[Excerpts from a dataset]
╔══

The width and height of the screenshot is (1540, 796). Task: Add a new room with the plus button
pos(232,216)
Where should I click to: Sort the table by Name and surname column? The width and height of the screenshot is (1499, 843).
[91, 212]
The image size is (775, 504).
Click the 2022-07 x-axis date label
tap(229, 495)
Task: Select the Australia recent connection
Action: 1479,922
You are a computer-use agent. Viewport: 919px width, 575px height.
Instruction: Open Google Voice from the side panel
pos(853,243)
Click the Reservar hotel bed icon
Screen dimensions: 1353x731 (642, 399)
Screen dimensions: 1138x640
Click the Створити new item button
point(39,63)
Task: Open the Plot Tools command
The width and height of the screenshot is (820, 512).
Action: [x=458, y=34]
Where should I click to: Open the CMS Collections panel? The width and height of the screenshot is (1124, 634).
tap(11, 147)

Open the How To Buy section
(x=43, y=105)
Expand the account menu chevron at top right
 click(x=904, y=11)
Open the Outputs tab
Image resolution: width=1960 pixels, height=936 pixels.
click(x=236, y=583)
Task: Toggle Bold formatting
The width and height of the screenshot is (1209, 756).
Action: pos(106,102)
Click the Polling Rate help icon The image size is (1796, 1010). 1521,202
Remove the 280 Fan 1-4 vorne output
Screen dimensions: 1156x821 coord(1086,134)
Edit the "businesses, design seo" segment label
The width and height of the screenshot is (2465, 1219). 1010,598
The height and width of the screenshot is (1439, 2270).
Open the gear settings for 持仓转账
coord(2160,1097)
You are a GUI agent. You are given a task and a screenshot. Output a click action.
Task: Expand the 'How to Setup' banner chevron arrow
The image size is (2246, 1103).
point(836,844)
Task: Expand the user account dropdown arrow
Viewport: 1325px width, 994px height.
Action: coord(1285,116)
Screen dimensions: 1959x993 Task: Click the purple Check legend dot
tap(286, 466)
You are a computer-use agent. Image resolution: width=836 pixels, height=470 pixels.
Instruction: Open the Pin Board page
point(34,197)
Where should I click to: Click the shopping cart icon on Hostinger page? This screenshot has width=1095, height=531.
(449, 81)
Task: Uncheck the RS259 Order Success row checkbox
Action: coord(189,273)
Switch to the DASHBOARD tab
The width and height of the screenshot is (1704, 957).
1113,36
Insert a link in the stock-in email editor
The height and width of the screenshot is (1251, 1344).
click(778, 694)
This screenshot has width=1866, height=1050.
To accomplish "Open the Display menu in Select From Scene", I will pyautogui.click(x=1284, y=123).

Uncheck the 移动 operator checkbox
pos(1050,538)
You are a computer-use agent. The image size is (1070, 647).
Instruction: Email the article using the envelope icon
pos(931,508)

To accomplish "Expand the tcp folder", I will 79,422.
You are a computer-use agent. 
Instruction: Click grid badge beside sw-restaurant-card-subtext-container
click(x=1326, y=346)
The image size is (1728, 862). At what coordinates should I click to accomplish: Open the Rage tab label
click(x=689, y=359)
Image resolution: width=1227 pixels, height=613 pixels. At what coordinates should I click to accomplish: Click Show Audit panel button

╚══

● **Instructions for the task**: Take from the entries every line that has the string "computer".

● **Task output**:
You are a computer-use agent. Viewport: 919px width, 575px height.
You are a computer-use agent. Image resolution: width=836 pixels, height=470 pixels.
You are a computer-use agent. The image size is (1070, 647).
You are a computer-use agent. 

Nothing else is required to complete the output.